Required work: Reproduce every line of the material below verbatim, without any changes.

Records provided:
──────────────────────────────
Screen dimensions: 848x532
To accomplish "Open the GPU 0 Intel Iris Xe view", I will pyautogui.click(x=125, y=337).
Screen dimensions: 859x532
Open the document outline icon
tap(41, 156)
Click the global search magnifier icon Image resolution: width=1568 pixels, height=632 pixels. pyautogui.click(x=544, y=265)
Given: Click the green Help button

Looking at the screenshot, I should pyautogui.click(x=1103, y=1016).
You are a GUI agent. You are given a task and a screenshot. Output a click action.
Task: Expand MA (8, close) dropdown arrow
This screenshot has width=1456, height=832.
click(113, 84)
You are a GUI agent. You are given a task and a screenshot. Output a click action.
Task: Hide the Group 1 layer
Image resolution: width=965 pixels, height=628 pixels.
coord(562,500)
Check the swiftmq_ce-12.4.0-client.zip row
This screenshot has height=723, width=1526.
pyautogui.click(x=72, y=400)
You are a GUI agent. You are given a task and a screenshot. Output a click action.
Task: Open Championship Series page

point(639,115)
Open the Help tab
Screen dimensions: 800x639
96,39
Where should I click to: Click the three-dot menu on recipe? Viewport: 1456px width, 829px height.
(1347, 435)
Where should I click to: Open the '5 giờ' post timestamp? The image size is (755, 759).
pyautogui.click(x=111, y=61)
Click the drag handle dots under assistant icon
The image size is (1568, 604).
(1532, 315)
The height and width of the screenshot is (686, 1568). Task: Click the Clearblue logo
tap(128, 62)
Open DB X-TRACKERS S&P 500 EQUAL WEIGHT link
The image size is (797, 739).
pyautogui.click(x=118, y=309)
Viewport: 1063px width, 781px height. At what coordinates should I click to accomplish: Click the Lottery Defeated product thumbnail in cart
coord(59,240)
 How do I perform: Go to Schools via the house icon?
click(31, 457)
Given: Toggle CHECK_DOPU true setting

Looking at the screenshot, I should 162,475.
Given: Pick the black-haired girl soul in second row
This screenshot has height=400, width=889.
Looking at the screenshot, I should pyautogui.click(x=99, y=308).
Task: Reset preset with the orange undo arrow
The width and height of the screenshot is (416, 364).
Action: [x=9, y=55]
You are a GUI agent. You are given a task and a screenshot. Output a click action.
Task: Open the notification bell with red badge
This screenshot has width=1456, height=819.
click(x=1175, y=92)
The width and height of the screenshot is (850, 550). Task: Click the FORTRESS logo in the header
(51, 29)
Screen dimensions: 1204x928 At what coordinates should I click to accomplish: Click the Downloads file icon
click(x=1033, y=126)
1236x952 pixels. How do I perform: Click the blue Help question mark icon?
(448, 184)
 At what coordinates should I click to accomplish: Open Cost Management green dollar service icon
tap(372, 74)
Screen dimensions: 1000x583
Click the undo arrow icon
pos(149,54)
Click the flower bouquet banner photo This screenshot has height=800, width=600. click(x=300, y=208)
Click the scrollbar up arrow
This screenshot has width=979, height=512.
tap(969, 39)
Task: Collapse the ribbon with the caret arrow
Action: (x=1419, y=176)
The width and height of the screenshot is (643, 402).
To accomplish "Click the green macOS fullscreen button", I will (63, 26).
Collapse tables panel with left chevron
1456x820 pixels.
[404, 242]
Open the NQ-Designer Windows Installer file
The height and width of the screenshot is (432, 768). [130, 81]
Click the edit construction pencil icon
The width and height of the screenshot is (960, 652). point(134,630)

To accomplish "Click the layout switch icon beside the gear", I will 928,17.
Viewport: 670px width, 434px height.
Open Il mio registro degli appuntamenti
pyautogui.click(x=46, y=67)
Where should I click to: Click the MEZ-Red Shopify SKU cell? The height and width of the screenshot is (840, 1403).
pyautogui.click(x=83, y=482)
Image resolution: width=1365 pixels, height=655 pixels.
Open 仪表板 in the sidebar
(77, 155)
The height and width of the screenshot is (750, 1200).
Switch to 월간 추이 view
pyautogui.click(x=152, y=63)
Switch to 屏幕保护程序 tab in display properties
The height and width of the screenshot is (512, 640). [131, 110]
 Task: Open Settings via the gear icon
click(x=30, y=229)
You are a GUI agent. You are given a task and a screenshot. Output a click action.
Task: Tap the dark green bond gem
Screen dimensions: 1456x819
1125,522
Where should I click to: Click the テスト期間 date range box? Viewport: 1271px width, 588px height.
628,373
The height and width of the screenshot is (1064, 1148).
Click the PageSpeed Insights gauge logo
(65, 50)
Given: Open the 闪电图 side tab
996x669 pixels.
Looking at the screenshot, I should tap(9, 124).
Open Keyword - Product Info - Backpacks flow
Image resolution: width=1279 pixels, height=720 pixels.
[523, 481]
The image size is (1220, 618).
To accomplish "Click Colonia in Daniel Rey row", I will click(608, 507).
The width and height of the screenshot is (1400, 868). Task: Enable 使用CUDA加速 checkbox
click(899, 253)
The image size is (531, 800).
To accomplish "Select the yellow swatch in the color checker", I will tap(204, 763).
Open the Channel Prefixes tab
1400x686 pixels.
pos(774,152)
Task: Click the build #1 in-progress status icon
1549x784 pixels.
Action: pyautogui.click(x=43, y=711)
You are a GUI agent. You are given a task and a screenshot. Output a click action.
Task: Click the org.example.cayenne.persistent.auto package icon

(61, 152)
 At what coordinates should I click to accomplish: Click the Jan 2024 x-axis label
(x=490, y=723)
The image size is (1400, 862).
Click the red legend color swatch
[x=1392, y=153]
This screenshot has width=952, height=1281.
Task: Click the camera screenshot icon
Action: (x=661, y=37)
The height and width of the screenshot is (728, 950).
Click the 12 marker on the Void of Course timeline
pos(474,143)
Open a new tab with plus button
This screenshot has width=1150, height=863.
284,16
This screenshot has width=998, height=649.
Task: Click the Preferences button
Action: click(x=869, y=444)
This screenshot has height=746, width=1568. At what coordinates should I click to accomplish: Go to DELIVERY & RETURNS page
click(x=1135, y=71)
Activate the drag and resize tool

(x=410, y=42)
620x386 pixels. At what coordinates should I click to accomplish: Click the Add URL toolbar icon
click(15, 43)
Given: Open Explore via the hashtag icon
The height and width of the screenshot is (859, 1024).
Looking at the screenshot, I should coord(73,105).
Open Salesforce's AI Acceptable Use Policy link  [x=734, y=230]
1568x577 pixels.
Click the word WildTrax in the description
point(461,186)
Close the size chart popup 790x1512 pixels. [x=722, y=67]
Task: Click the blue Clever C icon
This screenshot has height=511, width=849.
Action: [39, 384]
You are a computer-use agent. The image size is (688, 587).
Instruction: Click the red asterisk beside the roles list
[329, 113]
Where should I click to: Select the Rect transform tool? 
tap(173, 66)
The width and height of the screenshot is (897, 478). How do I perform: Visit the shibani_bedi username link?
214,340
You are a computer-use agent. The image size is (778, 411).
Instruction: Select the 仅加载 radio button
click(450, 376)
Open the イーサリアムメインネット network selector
──────────────────────────────
Final result:
Screen dimensions: 848x532
To accomplish "Open the GPU 0 Intel Iris Xe view", I will pyautogui.click(x=125, y=337).
Screen dimensions: 859x532
Open the document outline icon
tap(41, 156)
Click the global search magnifier icon Image resolution: width=1568 pixels, height=632 pixels. pyautogui.click(x=544, y=265)
Given: Click the green Help button

Looking at the screenshot, I should pyautogui.click(x=1103, y=1016).
You are a GUI agent. You are given a task and a screenshot. Output a click action.
Task: Expand MA (8, close) dropdown arrow
This screenshot has width=1456, height=832.
click(113, 84)
You are a GUI agent. You are given a task and a screenshot. Output a click action.
Task: Hide the Group 1 layer
Image resolution: width=965 pixels, height=628 pixels.
coord(562,500)
Check the swiftmq_ce-12.4.0-client.zip row
This screenshot has height=723, width=1526.
pyautogui.click(x=72, y=400)
You are a GUI agent. You are given a task and a screenshot. Output a click action.
Task: Open Championship Series page

point(639,115)
Open the Help tab
Screen dimensions: 800x639
96,39
Where should I click to: Click the three-dot menu on recipe? Viewport: 1456px width, 829px height.
(1347, 435)
Where should I click to: Open the '5 giờ' post timestamp? The image size is (755, 759).
pyautogui.click(x=111, y=61)
Click the drag handle dots under assistant icon
The image size is (1568, 604).
(1532, 315)
The height and width of the screenshot is (686, 1568). Task: Click the Clearblue logo
tap(128, 62)
Open DB X-TRACKERS S&P 500 EQUAL WEIGHT link
The image size is (797, 739).
pyautogui.click(x=118, y=309)
Viewport: 1063px width, 781px height. At what coordinates should I click to accomplish: Click the Lottery Defeated product thumbnail in cart
coord(59,240)
 How do I perform: Go to Schools via the house icon?
click(31, 457)
Given: Toggle CHECK_DOPU true setting

Looking at the screenshot, I should 162,475.
Given: Pick the black-haired girl soul in second row
This screenshot has height=400, width=889.
Looking at the screenshot, I should pyautogui.click(x=99, y=308).
Task: Reset preset with the orange undo arrow
The width and height of the screenshot is (416, 364).
Action: [x=9, y=55]
You are a GUI agent. You are given a task and a screenshot. Output a click action.
Task: Open the notification bell with red badge
This screenshot has width=1456, height=819.
click(x=1175, y=92)
The width and height of the screenshot is (850, 550). Task: Click the FORTRESS logo in the header
(51, 29)
Screen dimensions: 1204x928 At what coordinates should I click to accomplish: Click the Downloads file icon
click(x=1033, y=126)
1236x952 pixels. How do I perform: Click the blue Help question mark icon?
(448, 184)
 At what coordinates should I click to accomplish: Open Cost Management green dollar service icon
tap(372, 74)
Screen dimensions: 1000x583
Click the undo arrow icon
pos(149,54)
Click the flower bouquet banner photo This screenshot has height=800, width=600. click(x=300, y=208)
Click the scrollbar up arrow
This screenshot has width=979, height=512.
tap(969, 39)
Task: Collapse the ribbon with the caret arrow
Action: (x=1419, y=176)
The width and height of the screenshot is (643, 402).
To accomplish "Click the green macOS fullscreen button", I will (63, 26).
Collapse tables panel with left chevron
1456x820 pixels.
[404, 242]
Open the NQ-Designer Windows Installer file
The height and width of the screenshot is (432, 768). [130, 81]
Click the edit construction pencil icon
The width and height of the screenshot is (960, 652). point(134,630)

To accomplish "Click the layout switch icon beside the gear", I will 928,17.
Viewport: 670px width, 434px height.
Open Il mio registro degli appuntamenti
pyautogui.click(x=46, y=67)
Where should I click to: Click the MEZ-Red Shopify SKU cell? The height and width of the screenshot is (840, 1403).
pyautogui.click(x=83, y=482)
Image resolution: width=1365 pixels, height=655 pixels.
Open 仪表板 in the sidebar
(77, 155)
The height and width of the screenshot is (750, 1200).
Switch to 월간 추이 view
pyautogui.click(x=152, y=63)
Switch to 屏幕保护程序 tab in display properties
The height and width of the screenshot is (512, 640). [131, 110]
 Task: Open Settings via the gear icon
click(x=30, y=229)
You are a GUI agent. You are given a task and a screenshot. Output a click action.
Task: Tap the dark green bond gem
Screen dimensions: 1456x819
1125,522
Where should I click to: Click the テスト期間 date range box? Viewport: 1271px width, 588px height.
628,373
The height and width of the screenshot is (1064, 1148).
Click the PageSpeed Insights gauge logo
(65, 50)
Given: Open the 闪电图 side tab
996x669 pixels.
Looking at the screenshot, I should tap(9, 124).
Open Keyword - Product Info - Backpacks flow
Image resolution: width=1279 pixels, height=720 pixels.
[523, 481]
The image size is (1220, 618).
To accomplish "Click Colonia in Daniel Rey row", I will click(608, 507).
The width and height of the screenshot is (1400, 868). Task: Enable 使用CUDA加速 checkbox
click(899, 253)
The image size is (531, 800).
To accomplish "Select the yellow swatch in the color checker", I will tap(204, 763).
Open the Channel Prefixes tab
1400x686 pixels.
pos(774,152)
Task: Click the build #1 in-progress status icon
1549x784 pixels.
Action: pyautogui.click(x=43, y=711)
You are a GUI agent. You are given a task and a screenshot. Output a click action.
Task: Click the org.example.cayenne.persistent.auto package icon

(61, 152)
 At what coordinates should I click to accomplish: Click the Jan 2024 x-axis label
(x=490, y=723)
The image size is (1400, 862).
Click the red legend color swatch
[x=1392, y=153]
This screenshot has width=952, height=1281.
Task: Click the camera screenshot icon
Action: (x=661, y=37)
The height and width of the screenshot is (728, 950).
Click the 12 marker on the Void of Course timeline
pos(474,143)
Open a new tab with plus button
This screenshot has width=1150, height=863.
284,16
This screenshot has width=998, height=649.
Task: Click the Preferences button
Action: click(x=869, y=444)
This screenshot has height=746, width=1568. At what coordinates should I click to accomplish: Go to DELIVERY & RETURNS page
click(x=1135, y=71)
Activate the drag and resize tool

(x=410, y=42)
620x386 pixels. At what coordinates should I click to accomplish: Click the Add URL toolbar icon
click(15, 43)
Given: Open Explore via the hashtag icon
The height and width of the screenshot is (859, 1024).
Looking at the screenshot, I should coord(73,105).
Open Salesforce's AI Acceptable Use Policy link  [x=734, y=230]
1568x577 pixels.
Click the word WildTrax in the description
point(461,186)
Close the size chart popup 790x1512 pixels. [x=722, y=67]
Task: Click the blue Clever C icon
This screenshot has height=511, width=849.
Action: [39, 384]
You are a computer-use agent. The image size is (688, 587).
Instruction: Click the red asterisk beside the roles list
[329, 113]
Where should I click to: Select the Rect transform tool? 
tap(173, 66)
The width and height of the screenshot is (897, 478). How do I perform: Visit the shibani_bedi username link?
214,340
You are a computer-use agent. The image size is (778, 411).
Instruction: Select the 仅加载 radio button
click(450, 376)
Open the イーサリアムメインネット network selector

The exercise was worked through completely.